De nuevo Perelada demostraba ser un gran señor pese a ser un conde. Ofrecía una cena en el cavernoso La Tour d’Argent, siendo el motivo la despedida de Don Miguel como embajador interino ante la corte de SM el rey Louis, lo que no significaba que fuese a desaparecer, pues aún seguiría por allí unas cuantas semanas y, creía él, les visitaría de vez en cuando, desde Bruselas. Tras eso, como perfecto anfitrión que sabía ser, cedió la palabra en modo circular, de modo que cada uno de los presentes pudiera formular su laudatio personal, comenzando por Talleyrand, que desmintiendo los rumores sobre su corazón destrozado se mostraba en plena forma; tras él, una exquisita representación de lo más granado de París, transeúnte o estable —D’Angoulême, Wellington, Castlereagh, Feltre, Müffling, Gneisenau, Murray, Pasquier, Somerset, Gentz, Stewart, Vincent, Von der Goltz, Nesselrode, Pozzo di Borgo y un Miniussir sinceramente conmovido por haber sido invitado—; el capítulo femenino estaba peor representado, pues Perelada, como no intentaba ocultar, aún no estaba bien ambientado y apenas conocía damas tan distinguidas como para compartir una cena como aquélla, con lo cual consiguió que todo el mundo, empezando por Madame de Staël, única representante del sexo enemigo, se brindara gozosamente a resolver tan disculpable problema de instalación.
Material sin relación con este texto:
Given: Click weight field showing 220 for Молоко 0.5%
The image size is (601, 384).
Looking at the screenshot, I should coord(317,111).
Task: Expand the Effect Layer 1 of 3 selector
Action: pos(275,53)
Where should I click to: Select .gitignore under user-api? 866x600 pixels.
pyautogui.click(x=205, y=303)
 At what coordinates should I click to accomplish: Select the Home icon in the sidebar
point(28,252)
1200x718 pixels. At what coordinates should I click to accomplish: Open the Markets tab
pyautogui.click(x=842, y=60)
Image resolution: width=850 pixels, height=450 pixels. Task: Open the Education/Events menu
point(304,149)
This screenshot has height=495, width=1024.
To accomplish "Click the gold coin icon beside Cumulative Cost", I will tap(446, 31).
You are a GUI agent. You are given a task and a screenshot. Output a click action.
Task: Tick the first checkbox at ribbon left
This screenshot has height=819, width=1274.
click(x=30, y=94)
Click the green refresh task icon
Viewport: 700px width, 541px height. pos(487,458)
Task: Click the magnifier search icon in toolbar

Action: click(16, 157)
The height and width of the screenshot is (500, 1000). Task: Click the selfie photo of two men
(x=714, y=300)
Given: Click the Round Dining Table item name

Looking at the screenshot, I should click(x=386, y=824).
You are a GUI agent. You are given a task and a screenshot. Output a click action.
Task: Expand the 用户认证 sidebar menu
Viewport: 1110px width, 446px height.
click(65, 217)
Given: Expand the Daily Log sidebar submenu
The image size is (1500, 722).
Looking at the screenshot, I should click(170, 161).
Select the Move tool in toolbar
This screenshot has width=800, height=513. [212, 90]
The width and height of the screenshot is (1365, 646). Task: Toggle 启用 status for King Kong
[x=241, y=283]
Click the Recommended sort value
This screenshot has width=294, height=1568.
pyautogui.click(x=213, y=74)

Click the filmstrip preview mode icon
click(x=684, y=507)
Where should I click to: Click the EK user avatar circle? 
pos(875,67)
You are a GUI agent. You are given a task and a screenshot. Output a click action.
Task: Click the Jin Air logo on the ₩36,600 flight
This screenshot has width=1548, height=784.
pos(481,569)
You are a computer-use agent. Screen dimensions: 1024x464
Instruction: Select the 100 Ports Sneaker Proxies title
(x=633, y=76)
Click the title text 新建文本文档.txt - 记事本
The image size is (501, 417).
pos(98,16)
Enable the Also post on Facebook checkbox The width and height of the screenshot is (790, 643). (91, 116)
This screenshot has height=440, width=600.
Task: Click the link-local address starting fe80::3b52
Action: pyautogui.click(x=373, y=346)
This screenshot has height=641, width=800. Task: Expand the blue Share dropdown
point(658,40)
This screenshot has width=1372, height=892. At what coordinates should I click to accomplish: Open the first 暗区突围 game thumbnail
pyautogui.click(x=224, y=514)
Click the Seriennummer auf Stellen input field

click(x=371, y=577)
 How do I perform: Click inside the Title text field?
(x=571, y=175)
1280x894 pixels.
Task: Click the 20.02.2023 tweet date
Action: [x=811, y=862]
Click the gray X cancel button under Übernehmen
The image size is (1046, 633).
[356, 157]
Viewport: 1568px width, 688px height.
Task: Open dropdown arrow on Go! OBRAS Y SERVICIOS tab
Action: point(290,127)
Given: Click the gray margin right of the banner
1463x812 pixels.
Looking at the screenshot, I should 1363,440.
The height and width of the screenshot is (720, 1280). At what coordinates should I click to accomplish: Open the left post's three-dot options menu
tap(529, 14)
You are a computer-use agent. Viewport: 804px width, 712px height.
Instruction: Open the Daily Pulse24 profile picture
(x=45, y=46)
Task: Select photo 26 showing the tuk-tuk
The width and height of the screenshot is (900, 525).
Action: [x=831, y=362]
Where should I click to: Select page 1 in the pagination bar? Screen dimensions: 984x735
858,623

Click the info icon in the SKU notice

Tras la cena buena parte de los comensales arrumbaron a sugerencia de Madame de Staël al salon de Juliette, a fin de comenzar el proceso de situar al encantador Perelada en la proximidad de señoras fascinantes. Extrañó que Wellington prefiriera excusarse, aunque tuvo la cortesía, en un aparte, de aclarar a Germaine que si no pensaba poner los pies en la casa de Juliette de Récamier era porque había percibido en ella una inexplicable hostilidad, al punto que cuando coincidieron en una cena celebrada el 3 de octubre ni ella ni la duquesa de Duras, a la que también había considerado tiempo atrás una de sus mejores amigas, le dirigieron la palabra. Él, insistía, no tenía la menor idea de a qué podría deberse aquella insufrible actitud, pero dado que había en París multitud de casas deseosas de recibirle, y que le constaba seguir contando en la ciudad con numerosísimos amigos, con algún dolor había decidido decir adiós para siempre a la de Madame Récamier.